TASK TO CARRY OUT = Go to the line below that contains "Image resolution: width=241". From there to the end of the records, reproduce each line exactly, except the pictures.

** PROVIDED RECORDS follows **

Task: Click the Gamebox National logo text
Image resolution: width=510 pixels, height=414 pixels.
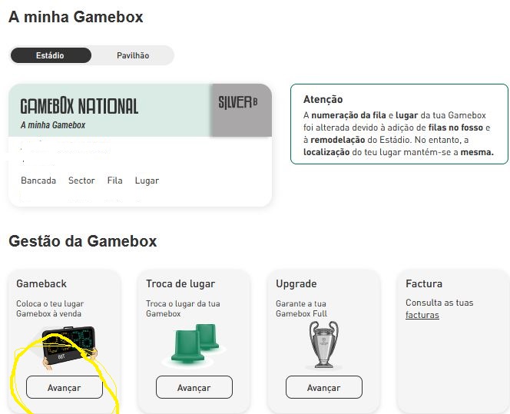Action: point(79,106)

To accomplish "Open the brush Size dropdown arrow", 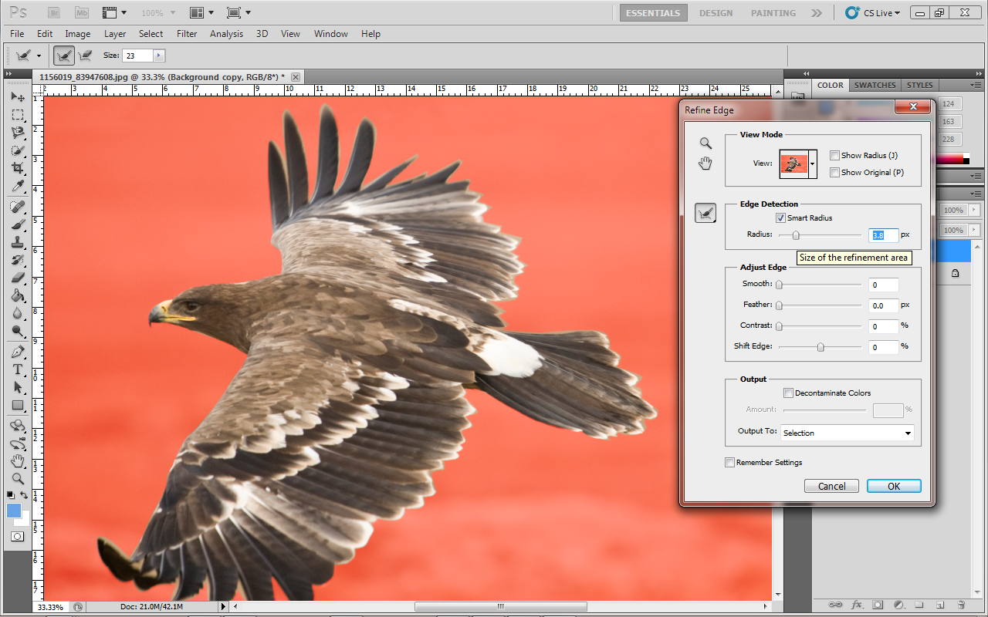I will [x=159, y=56].
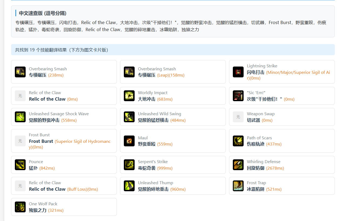Image resolution: width=341 pixels, height=221 pixels.
Task: Select the Unleashed Wild Swing icon
Action: tap(129, 117)
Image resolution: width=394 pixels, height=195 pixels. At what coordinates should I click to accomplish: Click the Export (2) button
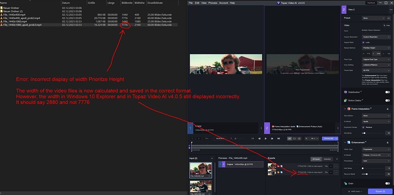[380, 191]
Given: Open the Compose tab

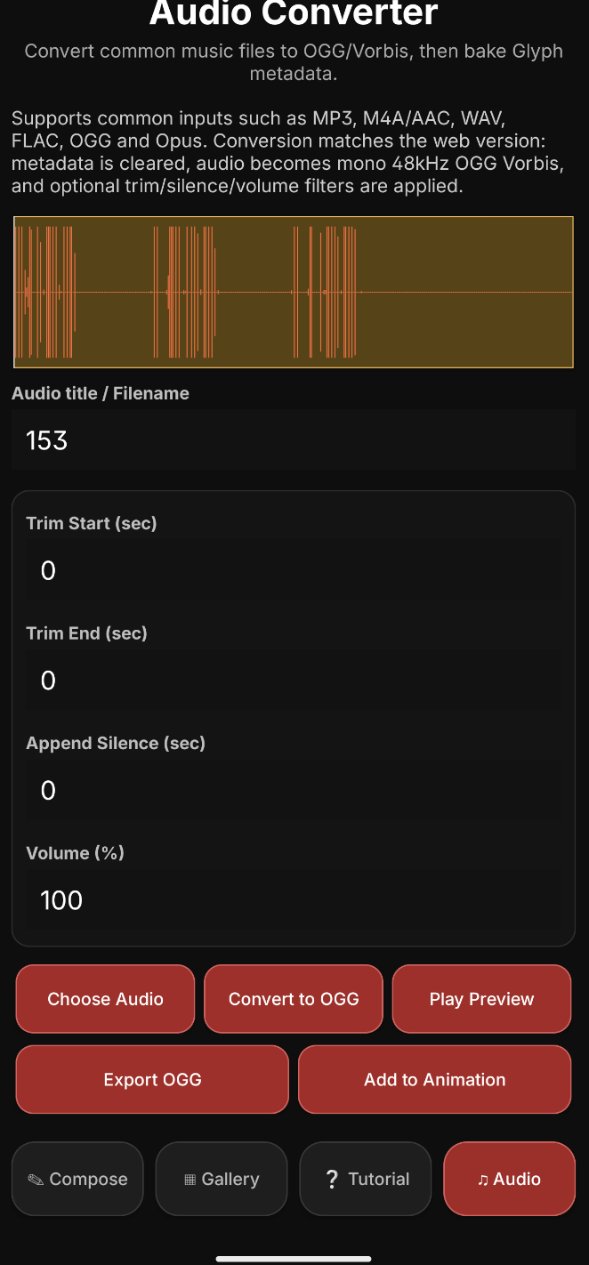Looking at the screenshot, I should coord(77,1179).
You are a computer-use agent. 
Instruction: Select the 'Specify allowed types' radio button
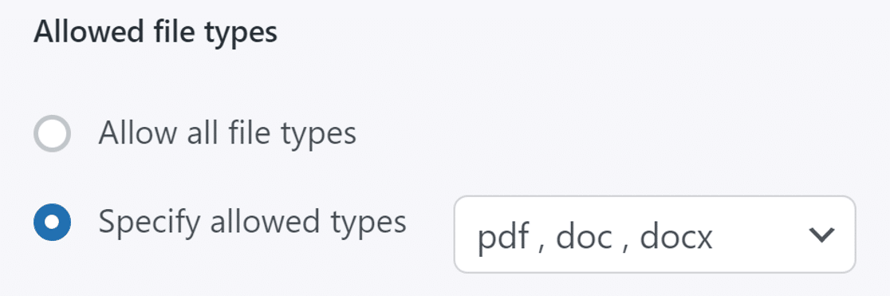52,222
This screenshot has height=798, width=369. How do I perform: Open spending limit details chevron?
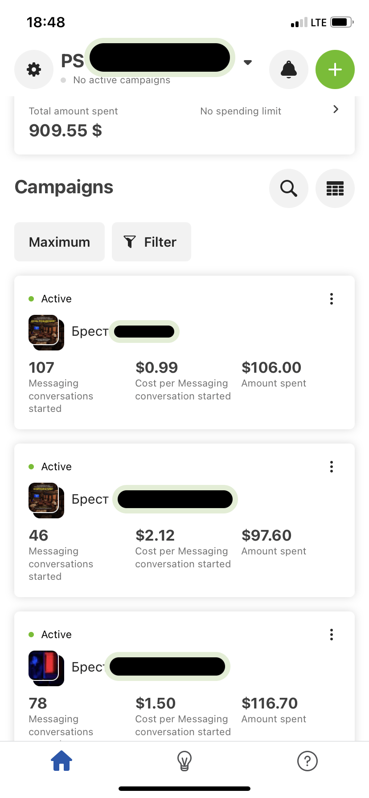[336, 109]
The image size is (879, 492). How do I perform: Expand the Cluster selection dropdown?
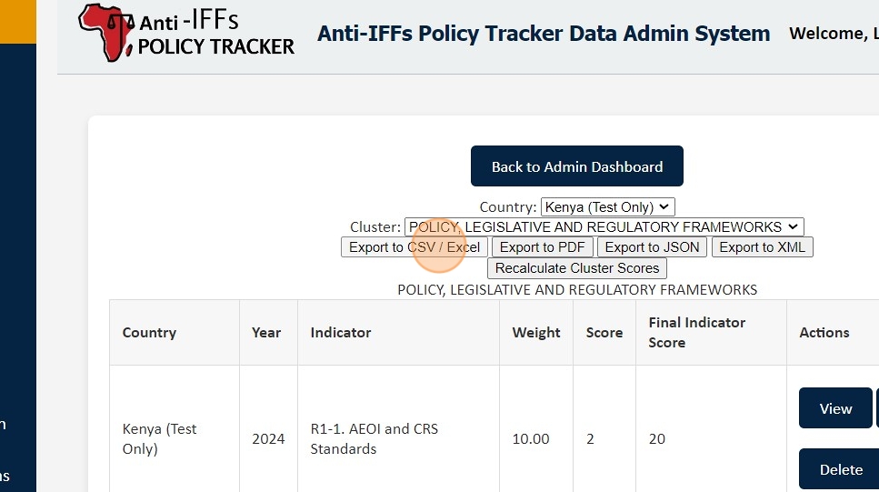tap(604, 227)
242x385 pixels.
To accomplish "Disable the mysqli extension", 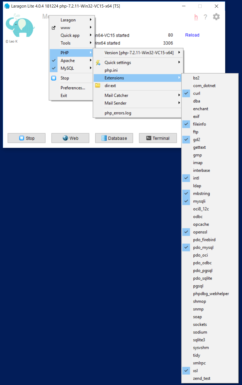I will tap(199, 201).
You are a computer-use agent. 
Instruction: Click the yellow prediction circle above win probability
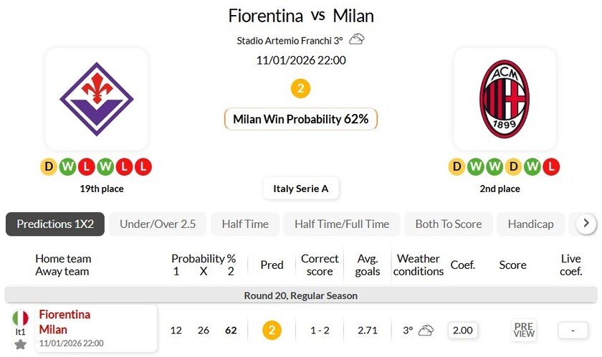(300, 89)
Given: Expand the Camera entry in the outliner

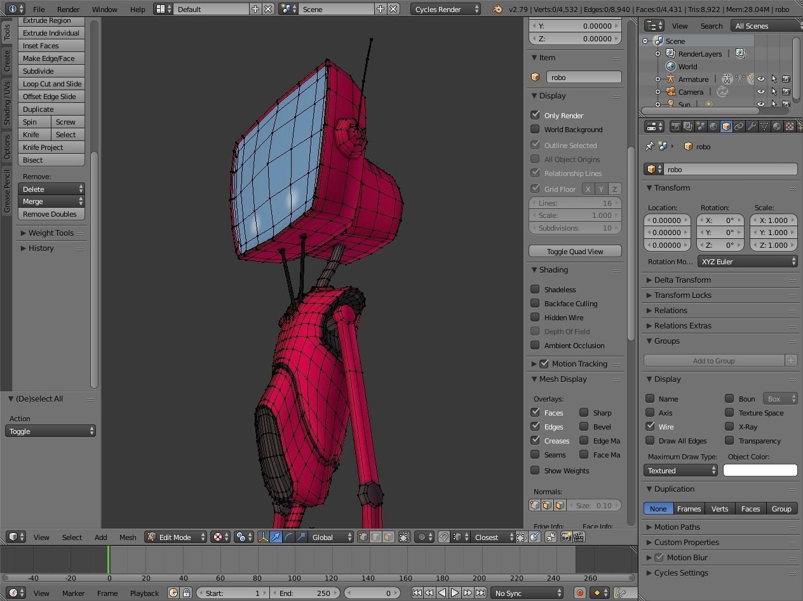Looking at the screenshot, I should (658, 91).
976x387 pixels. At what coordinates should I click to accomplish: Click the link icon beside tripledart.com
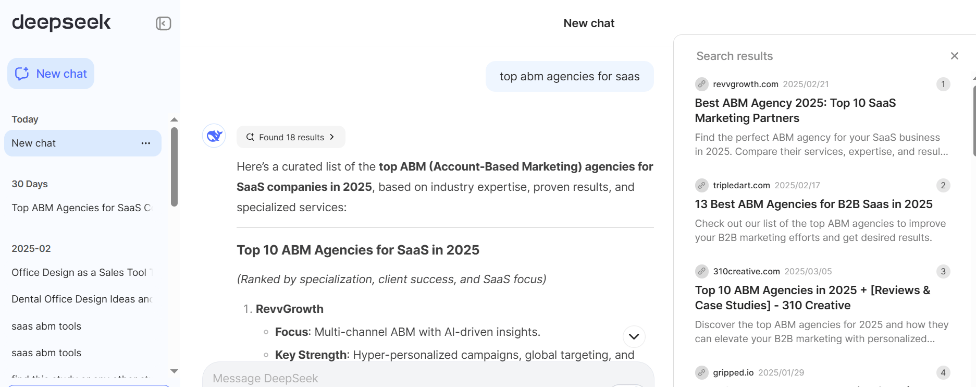point(702,185)
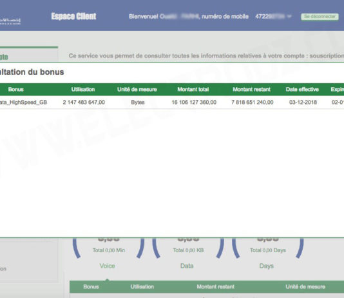Viewport: 344px width, 298px height.
Task: Click the 7 818 651 240,00 remaining amount
Action: pos(253,103)
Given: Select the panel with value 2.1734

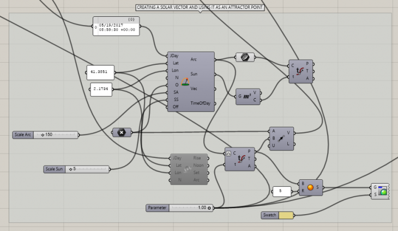Looking at the screenshot, I should tap(101, 90).
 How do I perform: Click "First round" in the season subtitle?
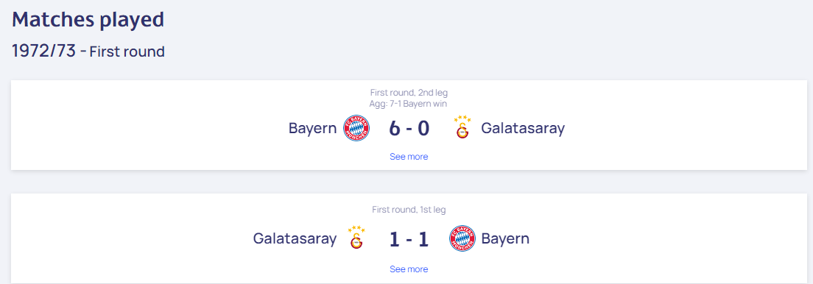[x=127, y=52]
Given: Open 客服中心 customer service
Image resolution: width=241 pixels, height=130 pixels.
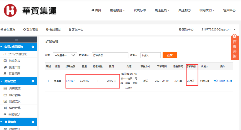Looking at the screenshot, I should tap(76, 29).
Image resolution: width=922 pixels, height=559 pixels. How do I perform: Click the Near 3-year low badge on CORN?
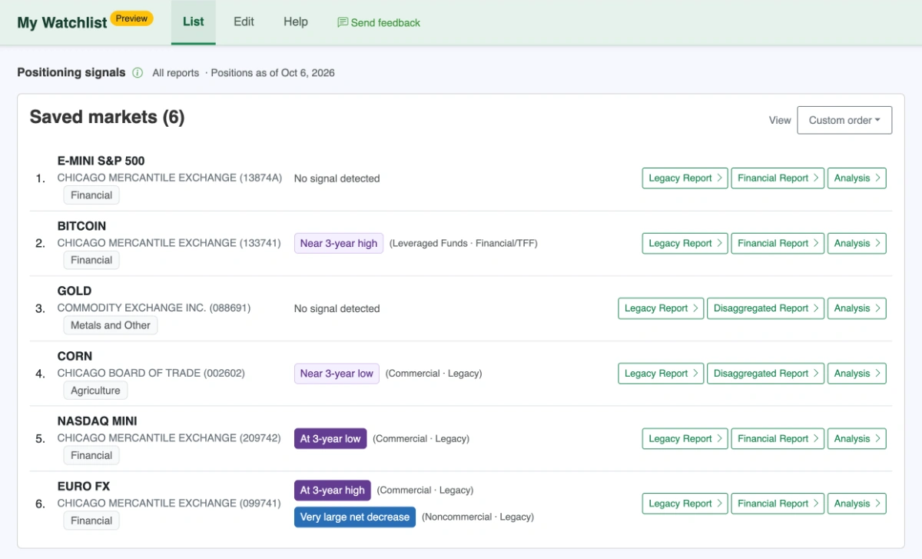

** End of PROVIDED RECORDS **

SOLVED EXERCISE =
Image resolution: width=241 pixels, height=130 pixels.
Looking at the screenshot, I should tap(76, 29).
Image resolution: width=922 pixels, height=559 pixels. How do I perform: Click the Near 3-year low badge on CORN?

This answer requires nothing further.